This morning we packed up and moved on from Camping Iria Beach. After a few aufwiedersens, in this corner of a foreign field that is forever Germany*, we were on our way.
We were soon, predictably, on a roller coaster ride through the ever present mountains. Basil rattling and creaking over pot holed roads. As usual the only animals to be seen were goats. At one point we saw goats being herded by a sheep dog, but then after a discussion we decided it couldn’t really be a sheep dog, it must be a goat dog!
Our progress was temporarily brought to a sudden halt by a most unexpected animal. A tortoise crossing the road at its own, stately, pace. After it crossed we continued and as we passed the tortoise it immediately went into its shell. All well and good when your off the road, but not an advisable tactic when confronted with a car.
The ancient Greek settlement of Epidavros was our initial target today. Or to be more precise the amazingly complete theatre. Epidavros was a sort of health resort or spa for the ancient Greeks and thereafter the Romans. While the ruins of the settlement are mostly unremarkable, the theatre, built in about 400 BC is one of the best preserved in the world.
Basil settled himself in some shade and Sarah and I set out with the dogs. We knew the dogs would not be admitted but aimed to take it in turns to sit with the dogs while the other toured the theatre.
I went in first and it is, without doubt, the most impressive ancient theatre I have ever visited, and I’ve visited a few. There has been some restoration done, but it doesn’t show. It is to all intents and purposes complete. Over 50 tiers of seats and a capacity of about 6,000.
The theatre is also renowned for its acoustics. Apparently audiences in the back row could hear a coin drop on the stage. That may be exaggeration, but I walked to the top row and it was certainly easy to hear people speaking down on the stage.
Sarah, meanwhile, had retreated to Basil with the dogs, because of some aggressive feral canines. So I took my turn with the dogs while Sarah looked round. We didn’t bother with the rest of the site, because having visited Olympia, Sparta and previously Athens and with Delphi to come in a day or two, we felt ruined out.
Basil pointed his nose in the direction of Corinth and we continued our journey. It’s a fairly new road and runs along the coast, which is peppered with small harbours and inlets, while the road proceeds several hundred feet above the sea.
I pulled Basil over into a dusty layby for some lunch and we found ourselves with a view over a small inlet, full of fish farming nets.

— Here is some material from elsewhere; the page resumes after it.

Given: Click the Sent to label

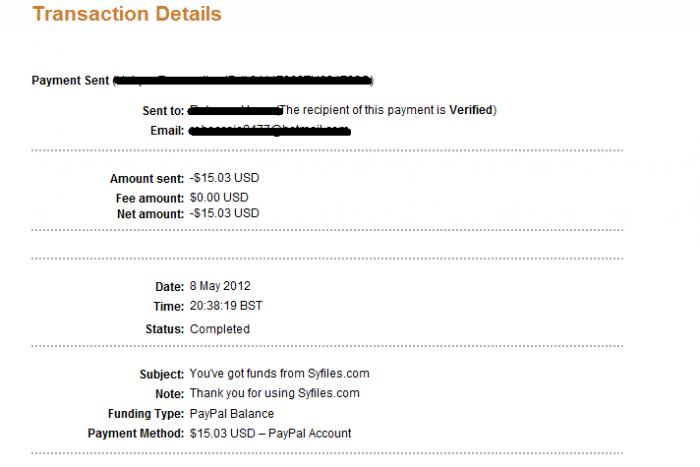Looking at the screenshot, I should coord(162,110).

There is little to choose in beauty between the location of these fish farms and those of the salmon farms in Scotland, however the difference in weather, for most of the year will be stark
Basil’s cupboards were almost bare, so after lunch we made a stop at LIDLs in Corinth, only to be greeted, yet again by beggars. After promising a particularly unpleasant looking man the trolley money when we had finished, we did our shop. Of course he was still lurking around Basil when we emerged, but seemed satisfied when I gave him the trolley, complete with one euro coin.
Our stopping point for the night was planned to be Corinth, but we had a couple of options. I was aware that Corinth had a private camper stop for €10 per night, but I also knew that people had wildcamped in the car park at Acrocorinth. Acrocorinth is an impressive castle perched on top of a 1600 foot hill next to the ancient Greek city of Corinth. We decided to explore the wildcamping option first. Basil hauled his large torso up the 1,600 feet with his fuel gauge warning he was out of diesel. Only a few minutes earlier, on the flat he seemed to have plenty, so I hope the reading was distorted by the steep gradient. If not we can always coast down tomorrow.
On arriving at the car park we immediately decided to stay. Acrocorinth had closed at 3pm so we had the place to ourselves. From Basil, in one direction we have a birds eye view over the Gulf of Corinth and in another, only 50 metres or so away, we have the massive walls of Acrocorinth.
More about Acrocorinth tomorrow, but suffice it to say that it has been in everyone’s possession, right up to the Ottomans.